Également, l’encadrement légal et réglementaire interdit à un représentant de communiquer à un tiers les informations confidentielles d’un client.
« C’est une question juridique complexe qui touche des notions de déontologie, de discipline, de responsabilité professionnelle, de droit civil et de protection des renseignements professionnels », reconnaissait l’automne dernier Frédéric Pérodeau, surintendant de l’assistance aux clientèles et de l’encadrement de la distribution à l’Autorité des marchés financiers (AMF).
Lors du sondage mené dans le cadre du Pointage des régulateurs 2020, en janvier et février derniers, Finance et Investissement a demandé à des responsables de la conformité si le cadre réglementaire en place permet de protéger réellement les clients les plus vulnérables contre la maltraitance financière.
En tout, 61,1 % des répondants se disent en accord avec cette affirmation, mais une proportion significative (32 %) ne l’est pas. Et 6,9 % ont répondu « ni en désaccord, ni d’accord ».
« Le représentant ne se sent pas protégé en cas de maltraitance. Il ne sait pas s’il doit en parler. Il lui faudrait une immunité. On continue donc de marcher sur des oeufs », indiquait un sondé.
« En raison de la confidentialité, c’est très difficile de protéger le client contre lui-même ou contre des personnes mal intentionnées, surtout pour les personnes âgées ou celles qui ont des problèmes de santé », ajoutait un autre.
« La réglementation actuelle nous empêche de mettre en place des outils pour protéger la clientèle. Pour le moment, on ne peut rien faire », estimait un troisième.
Depuis, les choses ont un peu évolué.
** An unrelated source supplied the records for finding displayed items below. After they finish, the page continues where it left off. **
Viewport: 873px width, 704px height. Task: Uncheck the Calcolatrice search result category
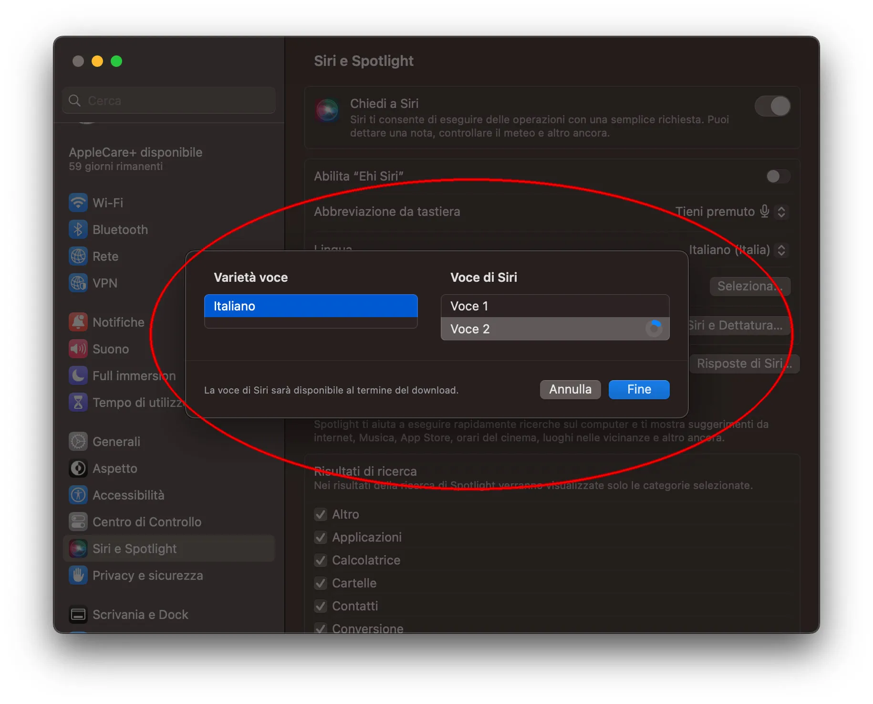(321, 560)
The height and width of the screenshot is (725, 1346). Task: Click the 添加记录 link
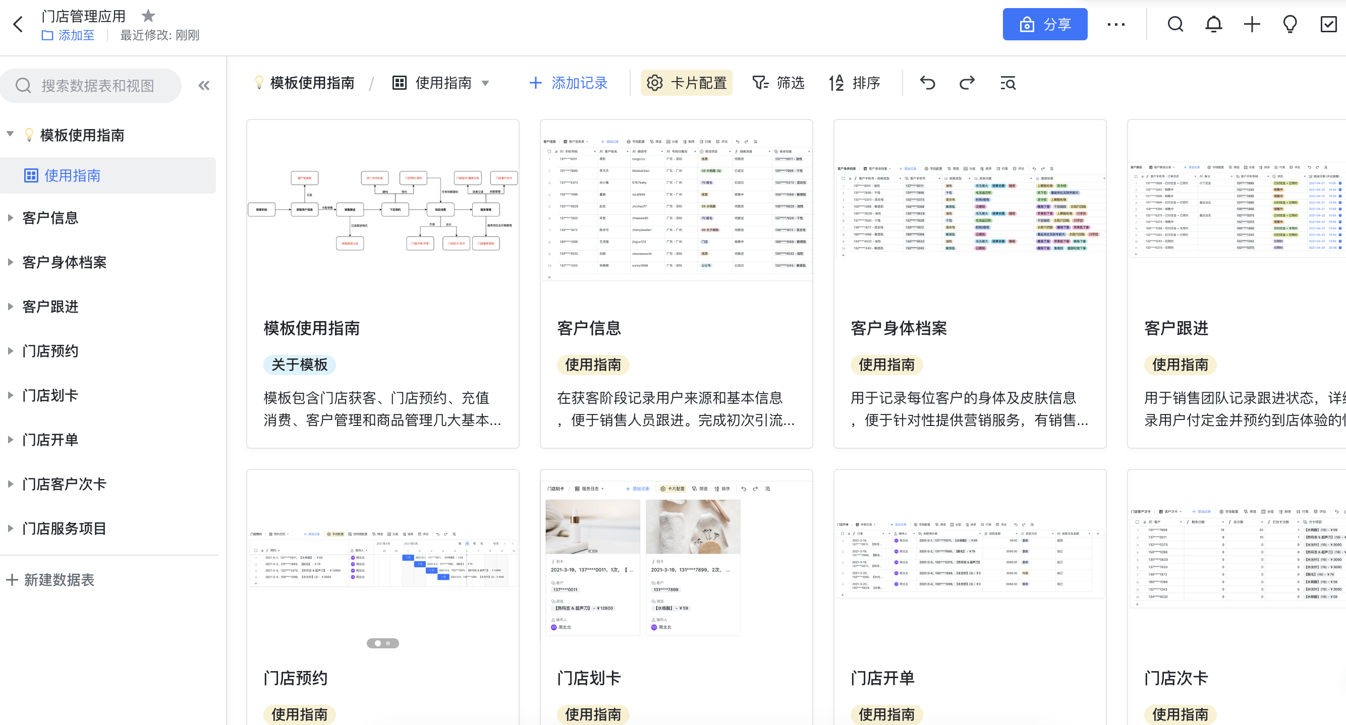pyautogui.click(x=568, y=83)
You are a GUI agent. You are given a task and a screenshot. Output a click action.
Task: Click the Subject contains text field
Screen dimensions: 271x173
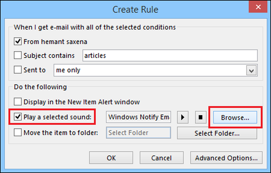click(170, 56)

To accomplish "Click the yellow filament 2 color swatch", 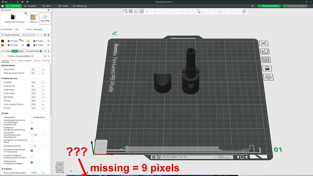I will [28, 41].
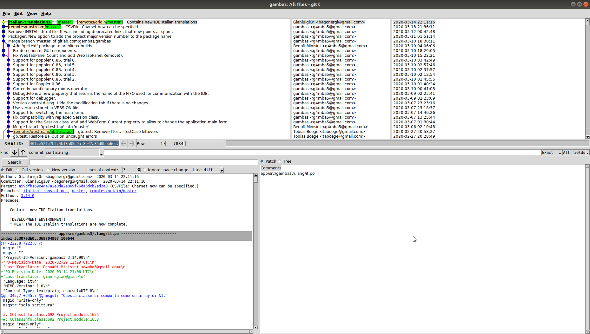The width and height of the screenshot is (590, 334).
Task: Click the find next (down arrow) button
Action: coord(14,153)
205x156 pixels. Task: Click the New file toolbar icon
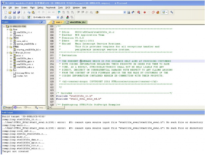(x=6, y=12)

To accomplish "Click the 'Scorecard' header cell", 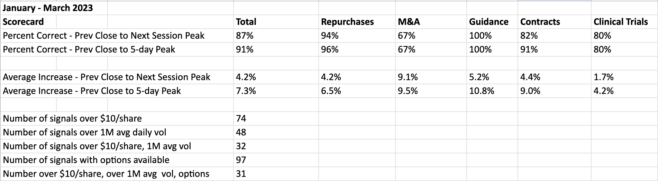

Dans leur projet visant à rehausser la protection des clients âgés et vulnérables, les ACVM souhaitent que les conseillers « prennent des mesures raisonnables » pour obtenir le nom et les coordonnées d’une personne de confiance et le consentement écrit du client à communiquer avec cette personne au cas où la firme « estime raisonnablement » qu’un client vulnérable est exploité financièrement ou que ses facultés mentales diminuent de façon préoccupante.
De plus, les ACVM veulent permettre aux firmes et aux conseillers d’imposer un blocage temporaire sur une série de transactions (achat ou vente de titres, retraits, transferts, etc.) dans le cas où ils estiment raisonnablement qu’un client vulnérable est exploité financièrement ou qu’un client leur ayant donné une instruction ne possède pas les facultés mentales nécessaires pour prendre des décisions financières.
L’AMF espère aussi que conseillers et firmes consultent le guide pratique pour l’industrie des services financiers intitulé Protéger un client en situation de vulnérabilité et communiquent avec l’AMF à ce sujet au besoin.
Ces développements amènent d’ailleurs des firmes à réviser leurs pratiques d’affaires en ce sens. C’est une bonne nouvelle, tout comme les initiatives que proposent les ACVM et l’AMF.
Toutefois, les régulateurs ont abandonné l’idée d’accorder une immunité qui permettrait à un conseiller d’avoir les coudées franches pour dénoncer des risques d’abus. Que faire si on n’a pas réussi à obtenir le nom d’une personne de confiance ou si celle-ci est décédée ou inapte ? Ou encore si cette personne n’a pas les réflexes ou le jugement pour réagir de manière adéquate et au moment opportun lors d’une situation de mauvais traitement ?
Il reste bien entendu la possibilité d’un blocage, mais cette action musclée demeure temporaire et risque d’entraîner, pour une firme, un lot de complications. Un client sous l’influence d’un manipulateur risque au bout du compte de transférer ailleurs ses actifs à la levée du blocage, ce qui permet au mieux de retarder la fraude.
Le cadre que proposent les ACVM est un pas dans la bonne direction, mais il semble perfectible. Seul le temps nous dira s’il est allé assez loin et s’il est réellement utile dans les pratiques courantes. D’ici là, espérons que les cadres réglementaires des secteurs bancaire et de l’assurance de personnes s’amélioreront aussi afin de réellement protéger les clients âgés et vulnérables.